Distributed: other ranks not waiting rank_0's evaluation

Hello!
I am using DistributedDataParallel on one node with 4 GPUs. Also using DistributedSampler for training.

self.model = torch.nn.parallel.DistributedDataParallel(
    self.model,
    device_ids=[self.local_rank],
    output_device=self.local_rank,
    find_unused_parameters=True
)

Doing evaluation after every train epoch only on rank_0.
During evaluation I observed (through nvidia-smi) that other (1, 2, 3) ranks/gpus continue to be processing something with 100% load.
My questions:

  1. Is it possible that other ranks continuing training next epoch without waiting for rank_0 to finish evaluation?
  2. In case (1) is true, is it ok to leave it like this (will rank_0 process it’s part of the next epoch after it finishes evaluation)? Or is it better to set a barrier so that other ranks will wait for rank_0 to do evaluation?

Thanks!

  1. Is it possible that other ranks continuing training next epoch without waiting for rank_0 to finish evaluation?

Yes, it is possible. Because all communication/synchronization happen in the backward pass. So other ranks will proceed with their next forward pass and local backward pass, and then block on the AllReduce operation in the backward pass.

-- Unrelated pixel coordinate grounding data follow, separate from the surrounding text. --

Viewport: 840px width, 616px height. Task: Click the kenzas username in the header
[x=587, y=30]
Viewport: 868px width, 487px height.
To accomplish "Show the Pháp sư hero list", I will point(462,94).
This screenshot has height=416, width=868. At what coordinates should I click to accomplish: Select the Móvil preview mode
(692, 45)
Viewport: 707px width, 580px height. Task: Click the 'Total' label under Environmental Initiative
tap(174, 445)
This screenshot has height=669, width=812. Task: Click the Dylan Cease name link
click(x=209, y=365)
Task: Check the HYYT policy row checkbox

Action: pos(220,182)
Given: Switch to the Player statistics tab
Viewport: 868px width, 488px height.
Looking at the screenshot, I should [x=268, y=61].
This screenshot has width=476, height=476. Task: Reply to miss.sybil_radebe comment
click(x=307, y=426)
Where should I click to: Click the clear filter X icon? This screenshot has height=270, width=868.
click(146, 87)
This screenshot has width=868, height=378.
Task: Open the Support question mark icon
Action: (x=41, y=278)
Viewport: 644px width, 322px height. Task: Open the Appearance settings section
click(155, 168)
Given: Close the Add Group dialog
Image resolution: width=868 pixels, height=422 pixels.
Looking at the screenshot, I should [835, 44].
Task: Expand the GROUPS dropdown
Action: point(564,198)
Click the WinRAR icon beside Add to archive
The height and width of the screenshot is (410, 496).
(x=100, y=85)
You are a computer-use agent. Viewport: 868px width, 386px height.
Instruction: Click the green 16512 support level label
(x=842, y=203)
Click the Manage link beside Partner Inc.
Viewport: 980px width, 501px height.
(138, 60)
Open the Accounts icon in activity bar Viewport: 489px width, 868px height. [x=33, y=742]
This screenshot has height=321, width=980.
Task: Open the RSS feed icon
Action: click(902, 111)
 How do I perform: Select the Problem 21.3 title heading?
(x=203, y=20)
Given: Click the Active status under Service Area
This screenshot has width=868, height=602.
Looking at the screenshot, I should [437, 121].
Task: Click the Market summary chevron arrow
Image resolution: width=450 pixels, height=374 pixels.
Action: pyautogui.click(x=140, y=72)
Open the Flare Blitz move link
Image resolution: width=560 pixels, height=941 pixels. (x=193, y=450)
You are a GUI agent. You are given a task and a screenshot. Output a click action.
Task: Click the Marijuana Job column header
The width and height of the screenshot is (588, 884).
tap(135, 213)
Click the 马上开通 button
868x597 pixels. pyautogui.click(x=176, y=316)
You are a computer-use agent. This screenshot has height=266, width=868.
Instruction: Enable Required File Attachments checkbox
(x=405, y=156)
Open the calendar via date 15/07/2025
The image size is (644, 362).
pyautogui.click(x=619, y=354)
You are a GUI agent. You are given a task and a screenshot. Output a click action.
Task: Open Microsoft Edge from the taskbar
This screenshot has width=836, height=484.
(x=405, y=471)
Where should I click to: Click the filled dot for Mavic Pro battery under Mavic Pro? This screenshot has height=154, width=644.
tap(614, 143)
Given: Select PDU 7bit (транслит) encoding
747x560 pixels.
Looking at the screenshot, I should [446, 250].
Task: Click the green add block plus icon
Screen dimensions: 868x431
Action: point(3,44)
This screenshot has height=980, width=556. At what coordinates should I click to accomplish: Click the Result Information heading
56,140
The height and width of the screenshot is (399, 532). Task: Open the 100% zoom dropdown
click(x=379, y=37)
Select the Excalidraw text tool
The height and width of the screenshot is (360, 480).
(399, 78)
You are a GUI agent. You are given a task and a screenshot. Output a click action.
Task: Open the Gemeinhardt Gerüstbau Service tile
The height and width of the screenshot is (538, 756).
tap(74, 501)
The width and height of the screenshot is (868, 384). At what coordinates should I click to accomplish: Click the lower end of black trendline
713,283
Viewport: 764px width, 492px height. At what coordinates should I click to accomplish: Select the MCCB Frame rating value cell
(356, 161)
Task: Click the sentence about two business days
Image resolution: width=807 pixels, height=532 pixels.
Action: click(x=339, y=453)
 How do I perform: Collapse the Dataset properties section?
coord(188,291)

  1. In case (1) is true, is it ok to leave it like this (will rank_0 process it’s part of the next epoch after it finishes evaluation)?

Yes, it should be OK to leave it this way. Other ranks is just block waiting on AllReduce until rank_0 finishes evaluations and then runs the subsequent backward pass. It shouldn’t affect the correctness.

During evaluation I observed (through nvidia-smi ) that other (1, 2, 3) ranks/gpus continue to be processing something with 100% load.

Yes, when block waiting for AllReduce, CUDA would show busy, although there might be no real computation running.

1 Like

great answer, thanks!

Thank you for such a great explanation. Really help me figure out how to do evaluation.

So is it possible to evaluate on all GPUs and combine the results, or will that be very complicated?